EXERCISE DESCRIPTION:
Please repeat each of the records that follow, exactly as written.

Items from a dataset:
::::
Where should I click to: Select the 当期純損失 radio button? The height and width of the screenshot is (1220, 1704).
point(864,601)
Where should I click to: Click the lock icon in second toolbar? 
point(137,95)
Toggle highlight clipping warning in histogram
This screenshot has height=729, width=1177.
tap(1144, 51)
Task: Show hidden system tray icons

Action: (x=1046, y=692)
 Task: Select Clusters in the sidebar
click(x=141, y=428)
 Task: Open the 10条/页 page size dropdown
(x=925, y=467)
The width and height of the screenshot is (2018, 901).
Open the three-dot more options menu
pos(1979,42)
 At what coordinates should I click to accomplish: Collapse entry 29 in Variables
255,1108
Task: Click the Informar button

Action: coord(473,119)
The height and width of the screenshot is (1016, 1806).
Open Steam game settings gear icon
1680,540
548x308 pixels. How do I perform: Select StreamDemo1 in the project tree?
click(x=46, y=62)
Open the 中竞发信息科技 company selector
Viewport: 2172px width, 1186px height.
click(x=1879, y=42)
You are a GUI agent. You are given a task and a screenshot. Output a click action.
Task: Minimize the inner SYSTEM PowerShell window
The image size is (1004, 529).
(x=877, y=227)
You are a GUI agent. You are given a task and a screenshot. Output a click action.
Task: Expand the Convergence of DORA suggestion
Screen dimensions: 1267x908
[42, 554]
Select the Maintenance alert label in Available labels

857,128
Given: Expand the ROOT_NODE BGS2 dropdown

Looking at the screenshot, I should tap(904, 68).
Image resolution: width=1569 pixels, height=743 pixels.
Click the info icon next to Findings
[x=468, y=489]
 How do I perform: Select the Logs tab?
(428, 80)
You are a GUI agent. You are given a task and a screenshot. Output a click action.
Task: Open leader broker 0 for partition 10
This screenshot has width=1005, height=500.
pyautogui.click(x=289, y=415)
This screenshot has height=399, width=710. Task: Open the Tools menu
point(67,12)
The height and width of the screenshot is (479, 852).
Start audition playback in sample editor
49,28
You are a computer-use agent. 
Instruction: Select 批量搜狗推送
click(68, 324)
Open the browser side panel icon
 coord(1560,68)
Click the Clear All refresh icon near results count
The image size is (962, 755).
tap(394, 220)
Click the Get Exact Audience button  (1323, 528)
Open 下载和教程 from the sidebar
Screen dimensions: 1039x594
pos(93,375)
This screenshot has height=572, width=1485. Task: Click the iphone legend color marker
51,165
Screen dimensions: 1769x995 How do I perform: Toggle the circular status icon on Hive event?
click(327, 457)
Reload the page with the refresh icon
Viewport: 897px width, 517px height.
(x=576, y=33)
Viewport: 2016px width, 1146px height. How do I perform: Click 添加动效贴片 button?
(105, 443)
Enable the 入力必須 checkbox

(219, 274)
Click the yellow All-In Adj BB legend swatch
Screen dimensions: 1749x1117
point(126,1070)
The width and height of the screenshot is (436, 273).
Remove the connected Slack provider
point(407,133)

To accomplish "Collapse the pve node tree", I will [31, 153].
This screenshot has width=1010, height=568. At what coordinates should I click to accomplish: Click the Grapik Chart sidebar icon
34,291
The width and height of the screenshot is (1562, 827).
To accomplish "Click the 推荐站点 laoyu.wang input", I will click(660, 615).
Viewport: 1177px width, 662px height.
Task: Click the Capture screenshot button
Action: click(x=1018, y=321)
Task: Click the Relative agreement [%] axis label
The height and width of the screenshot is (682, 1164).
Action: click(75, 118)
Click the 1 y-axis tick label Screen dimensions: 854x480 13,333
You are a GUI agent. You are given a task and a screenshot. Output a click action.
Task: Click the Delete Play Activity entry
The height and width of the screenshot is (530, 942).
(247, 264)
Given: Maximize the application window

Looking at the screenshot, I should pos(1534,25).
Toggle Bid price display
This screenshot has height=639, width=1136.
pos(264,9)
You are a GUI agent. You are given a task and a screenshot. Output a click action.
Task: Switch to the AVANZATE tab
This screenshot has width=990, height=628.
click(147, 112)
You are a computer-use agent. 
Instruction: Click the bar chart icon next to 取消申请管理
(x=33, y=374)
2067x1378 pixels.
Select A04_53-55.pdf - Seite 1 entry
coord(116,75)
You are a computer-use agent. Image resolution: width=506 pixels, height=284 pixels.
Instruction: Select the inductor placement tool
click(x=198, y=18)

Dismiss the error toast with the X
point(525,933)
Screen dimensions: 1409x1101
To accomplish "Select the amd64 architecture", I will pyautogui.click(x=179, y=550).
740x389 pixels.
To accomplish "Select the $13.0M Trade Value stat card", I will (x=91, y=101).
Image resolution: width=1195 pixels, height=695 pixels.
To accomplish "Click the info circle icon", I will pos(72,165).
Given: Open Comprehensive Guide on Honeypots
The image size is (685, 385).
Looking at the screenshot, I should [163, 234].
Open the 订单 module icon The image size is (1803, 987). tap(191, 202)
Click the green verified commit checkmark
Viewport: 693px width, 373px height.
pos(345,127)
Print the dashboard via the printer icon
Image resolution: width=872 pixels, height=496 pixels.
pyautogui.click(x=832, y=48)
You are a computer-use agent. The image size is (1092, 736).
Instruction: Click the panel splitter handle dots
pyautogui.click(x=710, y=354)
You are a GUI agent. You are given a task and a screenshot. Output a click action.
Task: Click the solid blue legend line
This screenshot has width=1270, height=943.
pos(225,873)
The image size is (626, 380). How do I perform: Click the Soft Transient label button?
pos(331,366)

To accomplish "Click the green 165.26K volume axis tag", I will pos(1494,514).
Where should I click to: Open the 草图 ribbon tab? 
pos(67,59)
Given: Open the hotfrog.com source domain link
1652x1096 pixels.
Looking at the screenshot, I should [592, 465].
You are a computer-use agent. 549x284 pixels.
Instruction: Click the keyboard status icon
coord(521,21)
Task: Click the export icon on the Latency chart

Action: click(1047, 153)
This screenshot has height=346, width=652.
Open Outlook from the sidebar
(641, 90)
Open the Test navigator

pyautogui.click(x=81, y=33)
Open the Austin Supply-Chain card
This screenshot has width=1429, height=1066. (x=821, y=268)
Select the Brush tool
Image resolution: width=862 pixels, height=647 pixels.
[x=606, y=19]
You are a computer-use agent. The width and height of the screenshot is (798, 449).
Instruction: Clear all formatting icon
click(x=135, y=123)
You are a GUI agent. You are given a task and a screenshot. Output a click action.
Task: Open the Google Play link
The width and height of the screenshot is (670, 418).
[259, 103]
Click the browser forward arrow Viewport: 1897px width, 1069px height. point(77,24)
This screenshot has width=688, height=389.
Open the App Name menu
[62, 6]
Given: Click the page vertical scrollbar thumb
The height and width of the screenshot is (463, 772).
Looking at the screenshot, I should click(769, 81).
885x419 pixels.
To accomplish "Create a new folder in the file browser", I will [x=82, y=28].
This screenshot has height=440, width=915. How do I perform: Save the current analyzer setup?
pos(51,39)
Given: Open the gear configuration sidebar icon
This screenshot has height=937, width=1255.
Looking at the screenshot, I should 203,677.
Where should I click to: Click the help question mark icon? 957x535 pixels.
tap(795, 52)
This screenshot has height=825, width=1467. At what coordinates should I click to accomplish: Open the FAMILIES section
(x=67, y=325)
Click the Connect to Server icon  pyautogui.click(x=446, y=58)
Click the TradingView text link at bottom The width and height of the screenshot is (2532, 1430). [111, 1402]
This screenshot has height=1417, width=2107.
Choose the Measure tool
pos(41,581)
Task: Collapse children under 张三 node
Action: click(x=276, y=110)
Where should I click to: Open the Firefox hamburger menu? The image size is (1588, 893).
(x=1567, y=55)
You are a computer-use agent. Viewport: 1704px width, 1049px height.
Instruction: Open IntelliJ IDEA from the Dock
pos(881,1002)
::::
ANSWER SPACE:
Where should I click to: Select the 当期純損失 radio button? The height and width of the screenshot is (1220, 1704).
point(864,601)
Where should I click to: Click the lock icon in second toolbar? 
point(137,95)
Toggle highlight clipping warning in histogram
This screenshot has height=729, width=1177.
tap(1144, 51)
Task: Show hidden system tray icons

Action: (x=1046, y=692)
 Task: Select Clusters in the sidebar
click(x=141, y=428)
 Task: Open the 10条/页 page size dropdown
(x=925, y=467)
The width and height of the screenshot is (2018, 901).
Open the three-dot more options menu
pos(1979,42)
 At what coordinates should I click to accomplish: Collapse entry 29 in Variables
255,1108
Task: Click the Informar button

Action: coord(473,119)
The height and width of the screenshot is (1016, 1806).
Open Steam game settings gear icon
1680,540
548x308 pixels. How do I perform: Select StreamDemo1 in the project tree?
click(x=46, y=62)
Open the 中竞发信息科技 company selector
Viewport: 2172px width, 1186px height.
click(x=1879, y=42)
You are a GUI agent. You are given a task and a screenshot. Output a click action.
Task: Minimize the inner SYSTEM PowerShell window
The image size is (1004, 529).
(x=877, y=227)
You are a GUI agent. You are given a task and a screenshot. Output a click action.
Task: Expand the Convergence of DORA suggestion
Screen dimensions: 1267x908
[42, 554]
Select the Maintenance alert label in Available labels

857,128
Given: Expand the ROOT_NODE BGS2 dropdown

Looking at the screenshot, I should tap(904, 68).
Image resolution: width=1569 pixels, height=743 pixels.
Click the info icon next to Findings
[x=468, y=489]
 How do I perform: Select the Logs tab?
(428, 80)
You are a GUI agent. You are given a task and a screenshot. Output a click action.
Task: Open leader broker 0 for partition 10
This screenshot has width=1005, height=500.
pyautogui.click(x=289, y=415)
This screenshot has height=399, width=710. Task: Open the Tools menu
point(67,12)
The height and width of the screenshot is (479, 852).
Start audition playback in sample editor
49,28
You are a computer-use agent. 
Instruction: Select 批量搜狗推送
click(68, 324)
Open the browser side panel icon
 coord(1560,68)
Click the Clear All refresh icon near results count
The image size is (962, 755).
tap(394, 220)
Click the Get Exact Audience button  (1323, 528)
Open 下载和教程 from the sidebar
Screen dimensions: 1039x594
pos(93,375)
This screenshot has height=572, width=1485. Task: Click the iphone legend color marker
51,165
Screen dimensions: 1769x995 How do I perform: Toggle the circular status icon on Hive event?
click(327, 457)
Reload the page with the refresh icon
Viewport: 897px width, 517px height.
(x=576, y=33)
Viewport: 2016px width, 1146px height. How do I perform: Click 添加动效贴片 button?
(105, 443)
Enable the 入力必須 checkbox

(219, 274)
Click the yellow All-In Adj BB legend swatch
Screen dimensions: 1749x1117
point(126,1070)
The width and height of the screenshot is (436, 273).
Remove the connected Slack provider
point(407,133)

To accomplish "Collapse the pve node tree", I will [31, 153].
This screenshot has width=1010, height=568. At what coordinates should I click to accomplish: Click the Grapik Chart sidebar icon
34,291
The width and height of the screenshot is (1562, 827).
To accomplish "Click the 推荐站点 laoyu.wang input", I will click(660, 615).
Viewport: 1177px width, 662px height.
Task: Click the Capture screenshot button
Action: click(x=1018, y=321)
Task: Click the Relative agreement [%] axis label
The height and width of the screenshot is (682, 1164).
Action: click(75, 118)
Click the 1 y-axis tick label Screen dimensions: 854x480 13,333
You are a GUI agent. You are given a task and a screenshot. Output a click action.
Task: Click the Delete Play Activity entry
The height and width of the screenshot is (530, 942).
(247, 264)
Given: Maximize the application window

Looking at the screenshot, I should pos(1534,25).
Toggle Bid price display
This screenshot has height=639, width=1136.
pos(264,9)
You are a GUI agent. You are given a task and a screenshot. Output a click action.
Task: Switch to the AVANZATE tab
This screenshot has width=990, height=628.
click(147, 112)
You are a computer-use agent. 
Instruction: Click the bar chart icon next to 取消申请管理
(x=33, y=374)
2067x1378 pixels.
Select A04_53-55.pdf - Seite 1 entry
coord(116,75)
You are a computer-use agent. Image resolution: width=506 pixels, height=284 pixels.
Instruction: Select the inductor placement tool
click(x=198, y=18)

Dismiss the error toast with the X
point(525,933)
Screen dimensions: 1409x1101
To accomplish "Select the amd64 architecture", I will pyautogui.click(x=179, y=550).
740x389 pixels.
To accomplish "Select the $13.0M Trade Value stat card", I will (x=91, y=101).
Image resolution: width=1195 pixels, height=695 pixels.
To accomplish "Click the info circle icon", I will pos(72,165).
Given: Open Comprehensive Guide on Honeypots
The image size is (685, 385).
Looking at the screenshot, I should [163, 234].
Open the 订单 module icon The image size is (1803, 987). tap(191, 202)
Click the green verified commit checkmark
Viewport: 693px width, 373px height.
pos(345,127)
Print the dashboard via the printer icon
Image resolution: width=872 pixels, height=496 pixels.
pyautogui.click(x=832, y=48)
You are a computer-use agent. The image size is (1092, 736).
Instruction: Click the panel splitter handle dots
pyautogui.click(x=710, y=354)
You are a GUI agent. You are given a task and a screenshot. Output a click action.
Task: Click the solid blue legend line
This screenshot has width=1270, height=943.
pos(225,873)
The image size is (626, 380). How do I perform: Click the Soft Transient label button?
pos(331,366)

To accomplish "Click the green 165.26K volume axis tag", I will pos(1494,514).
Where should I click to: Open the 草图 ribbon tab? 
pos(67,59)
Given: Open the hotfrog.com source domain link
1652x1096 pixels.
Looking at the screenshot, I should [592, 465].
You are a computer-use agent. 549x284 pixels.
Instruction: Click the keyboard status icon
coord(521,21)
Task: Click the export icon on the Latency chart

Action: click(1047, 153)
This screenshot has height=346, width=652.
Open Outlook from the sidebar
(641, 90)
Open the Test navigator

pyautogui.click(x=81, y=33)
Open the Austin Supply-Chain card
This screenshot has width=1429, height=1066. (x=821, y=268)
Select the Brush tool
Image resolution: width=862 pixels, height=647 pixels.
[x=606, y=19]
You are a computer-use agent. The width and height of the screenshot is (798, 449).
Instruction: Clear all formatting icon
click(x=135, y=123)
You are a GUI agent. You are given a task and a screenshot. Output a click action.
Task: Open the Google Play link
The width and height of the screenshot is (670, 418).
[259, 103]
Click the browser forward arrow Viewport: 1897px width, 1069px height. point(77,24)
This screenshot has width=688, height=389.
Open the App Name menu
[62, 6]
Given: Click the page vertical scrollbar thumb
The height and width of the screenshot is (463, 772).
Looking at the screenshot, I should click(769, 81).
885x419 pixels.
To accomplish "Create a new folder in the file browser", I will [x=82, y=28].
This screenshot has height=440, width=915. How do I perform: Save the current analyzer setup?
pos(51,39)
Given: Open the gear configuration sidebar icon
This screenshot has height=937, width=1255.
Looking at the screenshot, I should 203,677.
Where should I click to: Click the help question mark icon? 957x535 pixels.
tap(795, 52)
This screenshot has height=825, width=1467. At what coordinates should I click to accomplish: Open the FAMILIES section
(x=67, y=325)
Click the Connect to Server icon  pyautogui.click(x=446, y=58)
Click the TradingView text link at bottom The width and height of the screenshot is (2532, 1430). [111, 1402]
This screenshot has height=1417, width=2107.
Choose the Measure tool
pos(41,581)
Task: Collapse children under 张三 node
Action: click(x=276, y=110)
Where should I click to: Open the Firefox hamburger menu? The image size is (1588, 893).
(x=1567, y=55)
You are a computer-use agent. Viewport: 1704px width, 1049px height.
Instruction: Open IntelliJ IDEA from the Dock
pos(881,1002)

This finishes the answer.